Because new hires find themselves in uncharted territory, they are more prone to grasping for any possible clue to help them understand their new environment. Thus, they are more likely to “make meaning” out of anything and everything their new employer does or doesn’t do. The new hire will more likely place greater significance on any displays of slipshod, disorganized, or poorly thought out onboarding. Because of their vulnerability to premature cognitive commitments, they are more likely to take these perceptions as indicators of the company as a whole. Those first impressions can and will taint their future perspectives on the employer.

Mistake #3: Making your new hire orientations as dull as watching paint dry. Despite all the information available on creative training techniques, interactive exercises, and games, many organizations still insist on putting new hires through coma-inducing data dumps and form-filling marathons. Orientation programs that have filling out forms, speakers droning on about various policies, and watching the obligatory sexual harassment video as their centerpieces neglect one of the most important roles of new hire orientation: creating an inspiring experience that reassures new hires they made the right choice and lays the foundation for high employee engagement. Neglecting this can cost significantly both in terms of employees never becoming engaged — and therefore not working to anywhere near their potential — or just leaving. In fact, Betty Lou Smith, vice president of corporate HR at Hunter Douglas, discovered that the primary reason for their 70% turnover in the first six months was because new employees never felt a connection to their new company; they never felt engaged. Prior to their onboarding overhaul, Hunter Douglas production workers received a ten-minute orientation before heading out to the shop floor.

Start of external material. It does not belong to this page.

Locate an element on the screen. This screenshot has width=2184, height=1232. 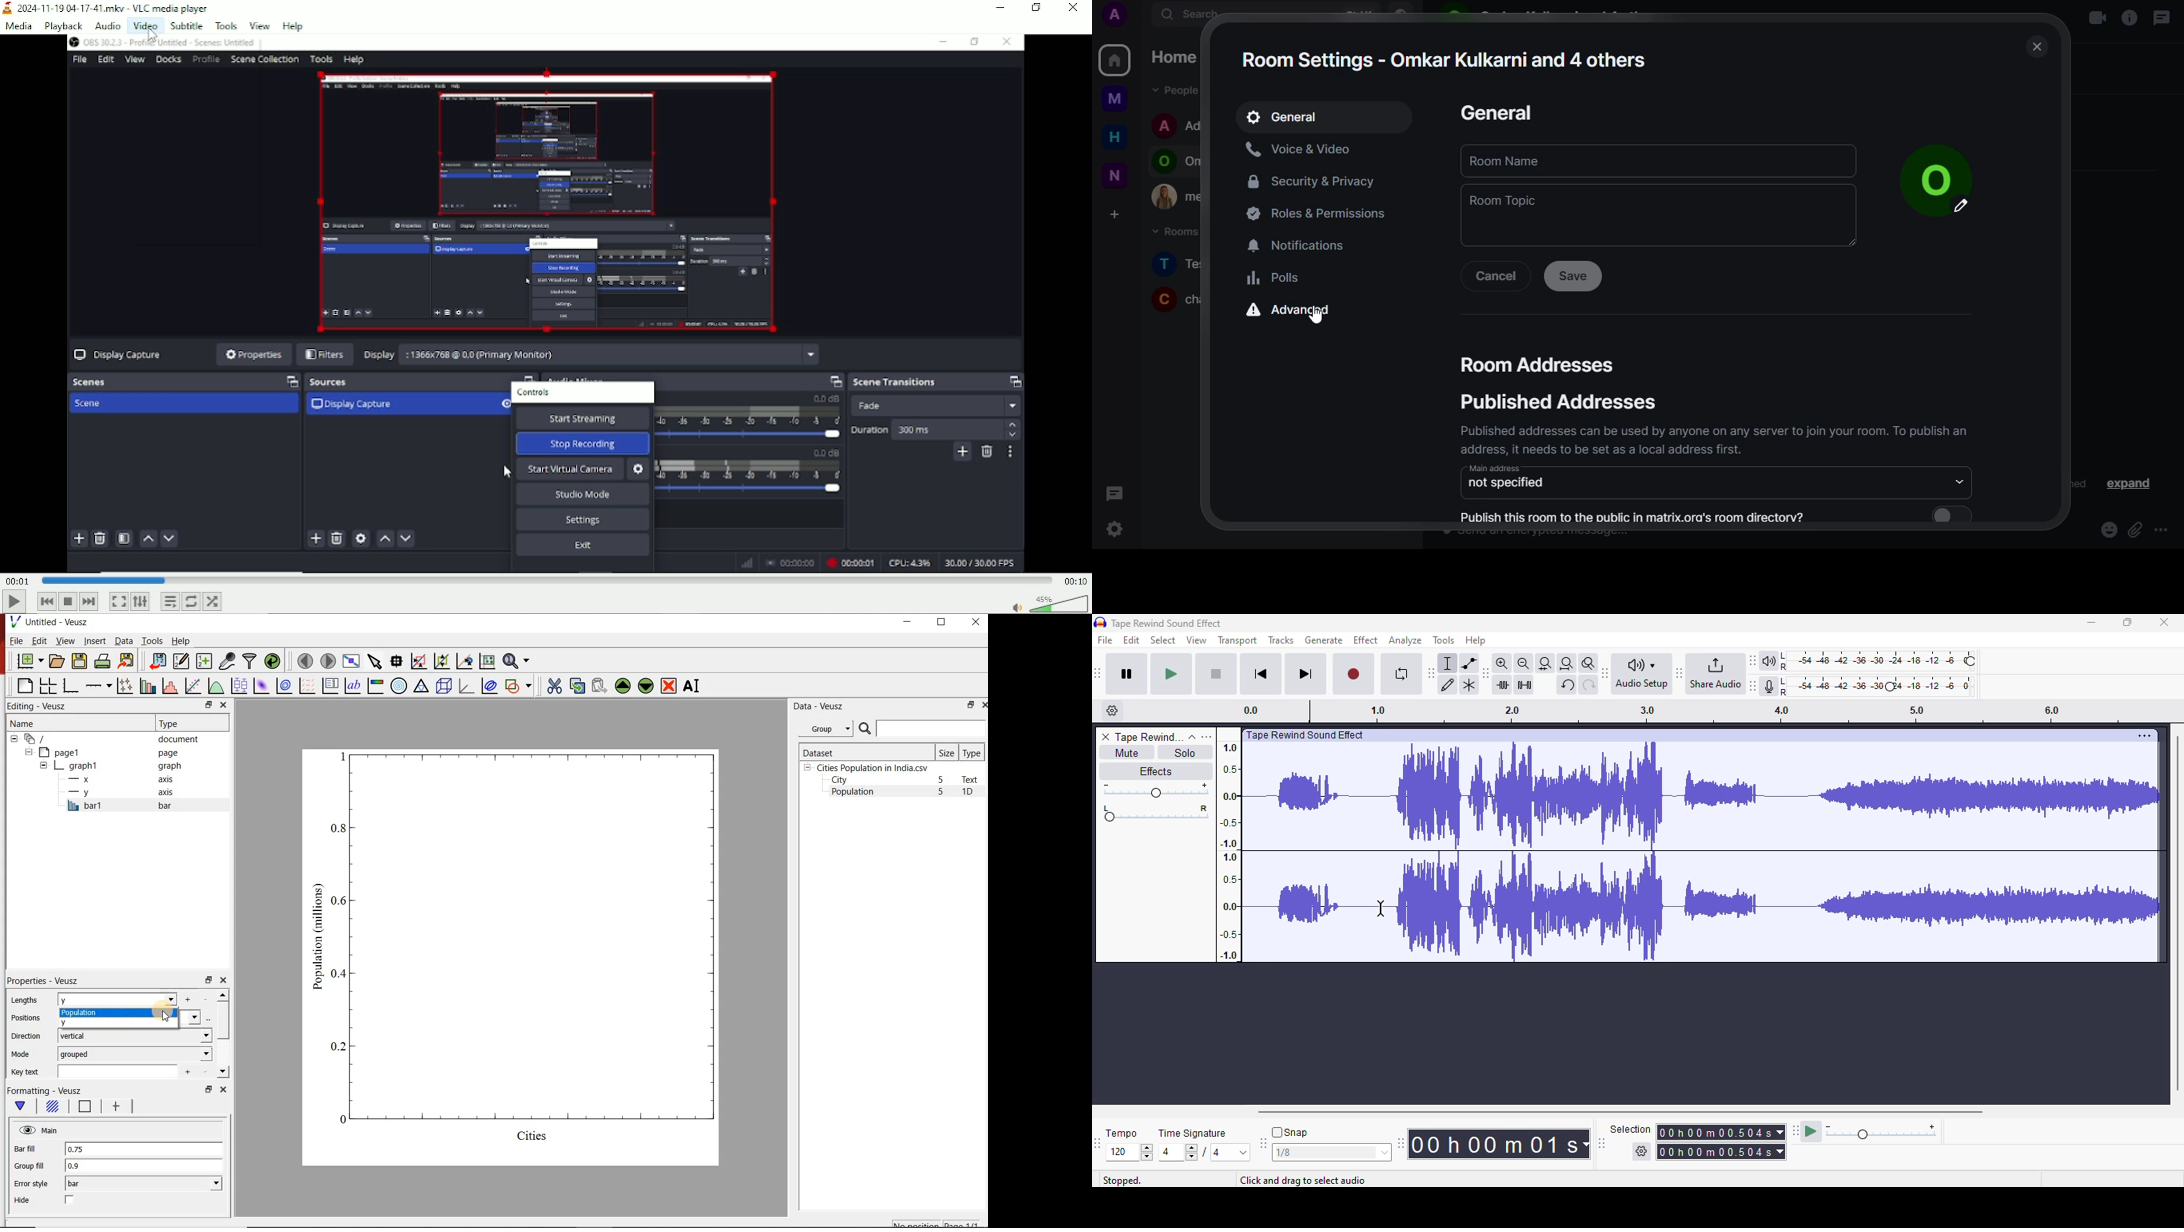
scrollbar is located at coordinates (223, 1034).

Mistake #4: Using the “sink or swim” approach to onboarding. Throwing a new employee into the fray without appropriate support and coaching is one of the most common, and damaging, mistakes an organization can make. Not only does it dramatically increase the odds the employee will leave, it communicates to all employees two morale and pride damaging messages: “Management doesn’t care about their people” and “Management doesn’t have common sense.” Effective onboarding means keeping in touch with your new hires as they integrate into your organization. It means actively seeking them out to find out how they’re doing and — this point is critical — making it easy for them to tell HR and their boss what’s on their mind. Even assertive individuals can be reluctant to ask questions or say “the way you do this isn’t working.” The more safe and easy you make it for new employees to speak the truth, the more likely you are to prevent employees from waiting until their exit interview — 90 days into their job — to tell you what went wrong.